··· Material to process

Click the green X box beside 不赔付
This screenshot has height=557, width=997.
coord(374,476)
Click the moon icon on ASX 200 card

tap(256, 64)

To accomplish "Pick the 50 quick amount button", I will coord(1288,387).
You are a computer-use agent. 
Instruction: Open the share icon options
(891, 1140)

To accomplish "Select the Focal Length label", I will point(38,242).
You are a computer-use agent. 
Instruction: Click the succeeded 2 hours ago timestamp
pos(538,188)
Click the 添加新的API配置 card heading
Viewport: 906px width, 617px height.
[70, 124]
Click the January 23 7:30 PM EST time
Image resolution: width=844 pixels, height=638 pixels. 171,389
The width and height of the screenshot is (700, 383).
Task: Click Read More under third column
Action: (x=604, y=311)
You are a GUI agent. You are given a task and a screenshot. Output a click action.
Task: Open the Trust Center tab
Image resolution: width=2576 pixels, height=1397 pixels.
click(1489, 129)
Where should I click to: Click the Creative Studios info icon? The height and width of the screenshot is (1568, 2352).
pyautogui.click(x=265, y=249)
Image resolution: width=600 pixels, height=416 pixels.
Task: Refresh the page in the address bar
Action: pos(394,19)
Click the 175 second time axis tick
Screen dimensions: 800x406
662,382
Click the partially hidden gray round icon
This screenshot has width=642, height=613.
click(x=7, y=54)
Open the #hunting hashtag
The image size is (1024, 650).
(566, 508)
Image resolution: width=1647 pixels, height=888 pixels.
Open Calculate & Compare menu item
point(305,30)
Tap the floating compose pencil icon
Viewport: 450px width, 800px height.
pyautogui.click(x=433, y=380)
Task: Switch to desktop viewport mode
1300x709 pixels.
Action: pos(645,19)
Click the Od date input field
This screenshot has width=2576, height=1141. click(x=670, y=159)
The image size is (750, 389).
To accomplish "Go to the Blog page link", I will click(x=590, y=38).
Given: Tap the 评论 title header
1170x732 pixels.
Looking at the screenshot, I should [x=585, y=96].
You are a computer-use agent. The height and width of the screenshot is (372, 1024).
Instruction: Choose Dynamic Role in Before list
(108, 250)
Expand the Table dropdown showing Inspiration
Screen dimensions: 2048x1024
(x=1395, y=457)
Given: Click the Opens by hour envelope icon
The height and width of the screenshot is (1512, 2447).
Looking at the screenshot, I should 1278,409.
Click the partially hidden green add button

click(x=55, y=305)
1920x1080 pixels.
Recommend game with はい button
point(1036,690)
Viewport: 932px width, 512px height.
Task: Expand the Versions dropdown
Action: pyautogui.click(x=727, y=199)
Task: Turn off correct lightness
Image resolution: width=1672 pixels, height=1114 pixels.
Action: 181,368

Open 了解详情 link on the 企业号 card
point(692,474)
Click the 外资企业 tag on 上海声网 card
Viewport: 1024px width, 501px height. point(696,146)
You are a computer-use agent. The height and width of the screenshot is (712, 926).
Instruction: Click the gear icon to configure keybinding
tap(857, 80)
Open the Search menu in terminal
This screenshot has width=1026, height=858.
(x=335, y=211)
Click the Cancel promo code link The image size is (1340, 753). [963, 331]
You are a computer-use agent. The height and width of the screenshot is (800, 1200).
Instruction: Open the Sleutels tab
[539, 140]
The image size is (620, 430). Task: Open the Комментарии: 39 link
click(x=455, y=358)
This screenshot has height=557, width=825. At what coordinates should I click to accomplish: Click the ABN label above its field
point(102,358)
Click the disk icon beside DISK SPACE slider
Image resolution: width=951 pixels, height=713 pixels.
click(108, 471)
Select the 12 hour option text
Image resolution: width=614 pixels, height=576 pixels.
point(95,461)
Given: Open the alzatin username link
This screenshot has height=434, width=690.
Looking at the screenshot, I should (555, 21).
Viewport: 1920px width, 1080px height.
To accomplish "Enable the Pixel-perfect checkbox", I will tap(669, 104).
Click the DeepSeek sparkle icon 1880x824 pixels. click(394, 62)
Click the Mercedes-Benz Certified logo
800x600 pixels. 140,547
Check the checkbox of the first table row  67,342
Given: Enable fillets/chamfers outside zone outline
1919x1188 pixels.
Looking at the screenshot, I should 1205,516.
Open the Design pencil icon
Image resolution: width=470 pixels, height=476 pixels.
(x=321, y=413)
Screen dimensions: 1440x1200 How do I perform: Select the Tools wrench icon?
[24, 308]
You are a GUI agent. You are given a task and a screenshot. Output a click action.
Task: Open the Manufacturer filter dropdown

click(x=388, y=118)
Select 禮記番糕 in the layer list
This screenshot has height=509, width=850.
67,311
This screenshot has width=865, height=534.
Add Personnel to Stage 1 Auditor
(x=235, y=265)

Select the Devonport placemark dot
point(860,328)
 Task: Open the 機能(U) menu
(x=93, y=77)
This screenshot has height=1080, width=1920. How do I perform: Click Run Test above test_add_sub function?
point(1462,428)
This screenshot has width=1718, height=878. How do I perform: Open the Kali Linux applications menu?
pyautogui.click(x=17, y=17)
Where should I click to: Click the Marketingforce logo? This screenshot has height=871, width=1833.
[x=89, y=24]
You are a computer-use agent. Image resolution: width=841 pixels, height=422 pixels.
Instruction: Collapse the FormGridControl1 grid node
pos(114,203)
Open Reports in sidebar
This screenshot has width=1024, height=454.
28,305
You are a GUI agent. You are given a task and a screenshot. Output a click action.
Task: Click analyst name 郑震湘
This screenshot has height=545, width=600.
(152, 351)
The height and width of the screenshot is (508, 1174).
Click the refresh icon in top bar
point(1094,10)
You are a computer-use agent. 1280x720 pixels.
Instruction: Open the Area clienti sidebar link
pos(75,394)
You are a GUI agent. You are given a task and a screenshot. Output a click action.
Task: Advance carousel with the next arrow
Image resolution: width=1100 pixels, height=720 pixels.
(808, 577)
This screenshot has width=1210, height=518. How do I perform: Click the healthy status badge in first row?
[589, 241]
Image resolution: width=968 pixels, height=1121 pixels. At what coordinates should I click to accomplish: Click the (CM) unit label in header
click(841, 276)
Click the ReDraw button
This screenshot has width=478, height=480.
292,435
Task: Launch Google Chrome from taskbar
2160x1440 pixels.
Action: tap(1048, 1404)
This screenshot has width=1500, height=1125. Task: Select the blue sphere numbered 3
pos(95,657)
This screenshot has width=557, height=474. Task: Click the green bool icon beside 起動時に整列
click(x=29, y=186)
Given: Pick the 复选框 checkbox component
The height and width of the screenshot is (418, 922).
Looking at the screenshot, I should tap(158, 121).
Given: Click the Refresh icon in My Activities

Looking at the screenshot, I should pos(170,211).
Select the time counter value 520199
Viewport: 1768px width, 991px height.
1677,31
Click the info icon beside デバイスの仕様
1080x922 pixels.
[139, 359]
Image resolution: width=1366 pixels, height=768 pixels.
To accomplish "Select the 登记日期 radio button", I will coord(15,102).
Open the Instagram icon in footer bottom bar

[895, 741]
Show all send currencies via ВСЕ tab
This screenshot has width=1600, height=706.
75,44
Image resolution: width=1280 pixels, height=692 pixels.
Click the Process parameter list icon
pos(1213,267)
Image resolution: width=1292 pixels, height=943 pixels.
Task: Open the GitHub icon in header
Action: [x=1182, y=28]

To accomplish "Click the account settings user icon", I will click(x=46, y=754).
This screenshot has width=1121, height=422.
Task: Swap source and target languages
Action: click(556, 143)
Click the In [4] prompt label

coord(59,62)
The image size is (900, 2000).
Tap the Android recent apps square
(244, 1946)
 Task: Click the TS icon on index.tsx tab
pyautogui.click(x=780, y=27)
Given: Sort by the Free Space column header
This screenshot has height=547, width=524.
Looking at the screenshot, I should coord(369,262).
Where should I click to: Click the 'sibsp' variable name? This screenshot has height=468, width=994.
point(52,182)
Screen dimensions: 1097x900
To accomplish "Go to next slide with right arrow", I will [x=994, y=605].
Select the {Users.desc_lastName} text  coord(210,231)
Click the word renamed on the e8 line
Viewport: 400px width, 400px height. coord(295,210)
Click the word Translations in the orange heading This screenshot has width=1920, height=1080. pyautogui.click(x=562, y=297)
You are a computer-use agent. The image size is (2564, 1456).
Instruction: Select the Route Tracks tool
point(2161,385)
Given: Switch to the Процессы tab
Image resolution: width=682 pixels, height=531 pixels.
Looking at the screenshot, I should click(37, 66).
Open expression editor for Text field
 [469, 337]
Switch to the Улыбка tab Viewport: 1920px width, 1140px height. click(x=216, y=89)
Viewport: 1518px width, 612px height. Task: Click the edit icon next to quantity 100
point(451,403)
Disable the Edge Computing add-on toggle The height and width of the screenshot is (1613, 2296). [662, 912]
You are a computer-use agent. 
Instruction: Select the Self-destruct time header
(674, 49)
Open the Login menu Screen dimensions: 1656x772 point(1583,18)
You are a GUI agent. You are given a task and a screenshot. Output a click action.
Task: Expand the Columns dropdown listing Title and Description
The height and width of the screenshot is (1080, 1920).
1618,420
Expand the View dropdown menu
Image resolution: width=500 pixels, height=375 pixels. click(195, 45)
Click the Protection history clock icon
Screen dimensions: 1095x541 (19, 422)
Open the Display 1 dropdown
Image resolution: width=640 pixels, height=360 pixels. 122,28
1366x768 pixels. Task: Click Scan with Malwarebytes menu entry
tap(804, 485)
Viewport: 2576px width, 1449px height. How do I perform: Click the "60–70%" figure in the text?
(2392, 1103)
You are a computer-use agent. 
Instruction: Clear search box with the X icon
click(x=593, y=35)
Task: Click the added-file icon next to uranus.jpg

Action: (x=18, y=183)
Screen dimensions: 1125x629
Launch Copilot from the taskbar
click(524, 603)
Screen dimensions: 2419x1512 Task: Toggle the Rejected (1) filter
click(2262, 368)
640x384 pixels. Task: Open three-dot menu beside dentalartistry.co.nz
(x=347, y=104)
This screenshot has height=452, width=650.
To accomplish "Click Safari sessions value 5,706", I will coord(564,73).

······

#### Stated exercise:
Substitute "export icon" for "share icon" in everything from the start of the data down to the line containing "(891, 1140)", and give those lines back with nothing else changed.

#### Solution for this exercise:
Click the green X box beside 不赔付
This screenshot has height=557, width=997.
coord(374,476)
Click the moon icon on ASX 200 card

tap(256, 64)

To accomplish "Pick the 50 quick amount button", I will coord(1288,387).
You are a computer-use agent. 
Instruction: Open the export icon options
(891, 1140)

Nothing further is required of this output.